Every player may decide whether to protect their belongings from the elements and from others. Our players are free to take risks and bare the consequences. No rule requires one to provide to another (either time or effort or property).

Trust was earned, not guaranteed. When a property owner granted someone permission to use their land, the trusted party was free to use that permission as they saw fit. Players learned through experience who could be relied upon and who could not. This was by design -- NullCase saw the capacity to evaluate trust as a skill worth developing.

Free Markets

All property could be freely traded with anyone, at any price, without restriction. There were no price controls, no trade regulations, no limitations on what could be bought or sold. Land, goods, labor, management rights, even the soil and minerals beneath a claimed plot -- everything was tradeable.

This was not a simplification born of laziness. NullCase believed that unrestricted voluntary exchange was the only system consistent with the moral foundation he had established. If preferences are subjective and violence against peaceful people is unjustifiable, then the only way to coordinate human action is through voluntary agreement -- which is what a market is.

Capitalism

NullCase considered capitalism an emergent property rather than a designed feature:

We get this one for free! Morality and Free Markets are sufficient for Capitalism to flourish, and it does. When our players get ahead as a consequence of providing goods and services to each other, they gain wealth by making other people better off. Competition reigns, and those who succeed and become wealthy do so only by providing value to others.

This is the key insight of the manifesto: capitalism was not imposed on Liberty Minecraft. It was what happened when people with property rights and freedom interacted peacefully. The server demonstrated this in miniature through its functioning economy, as described in Sound Money and the various Free Market Update posts.

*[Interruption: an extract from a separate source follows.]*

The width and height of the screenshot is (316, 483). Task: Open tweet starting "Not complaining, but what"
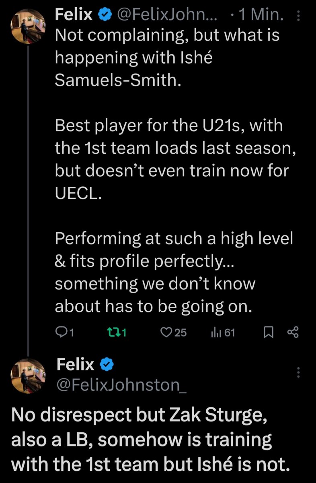click(x=167, y=35)
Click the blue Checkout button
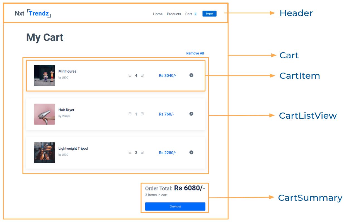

Justice and Accountability

The final principle was perhaps the most unusual. NullCase, as sole owner-operator of the server, subjected himself to market discipline:

You can fire me. Liberty Minecraft is market facing. I am the sole owner-operator of Liberty Minecraft. If I make a bad decision, my incredible supporters will tell me by freely choosing to end their support. I am accountable to you. Whether I succeed or fail depends on your free choices.

This was the ultimate test of his philosophy. If the principles he espoused were sound, then a server built on them would attract and retain players. If they were not, players would leave and the project would die. NullCase accepted this as the proper form of accountability -- not democratic voting, not committees, but the free choices of individuals deciding whether to participate.

Beyond Categories

When asked whether he was an anarcho-capitalist or a libertarian, NullCase refused the label entirely. He saw political categories as vulnerabilities -- levers that opponents could use to attack arguments without engaging them:

Strategically, a category is a lever for your opponents. It's a means to undermine an argument without confronting it. If you have a million people calling themselves Libertarian or AnCap then, other things being equal, it's a million times more valuable to attack the Category instead of their arguments.

His answer was characteristically direct:

I settle peaceful disputes peacefully.

No label. No category. Just a principle, applied consistently, with results anyone could observe by joining the server and seeing for themselves what a community built on that principle looked like in practice.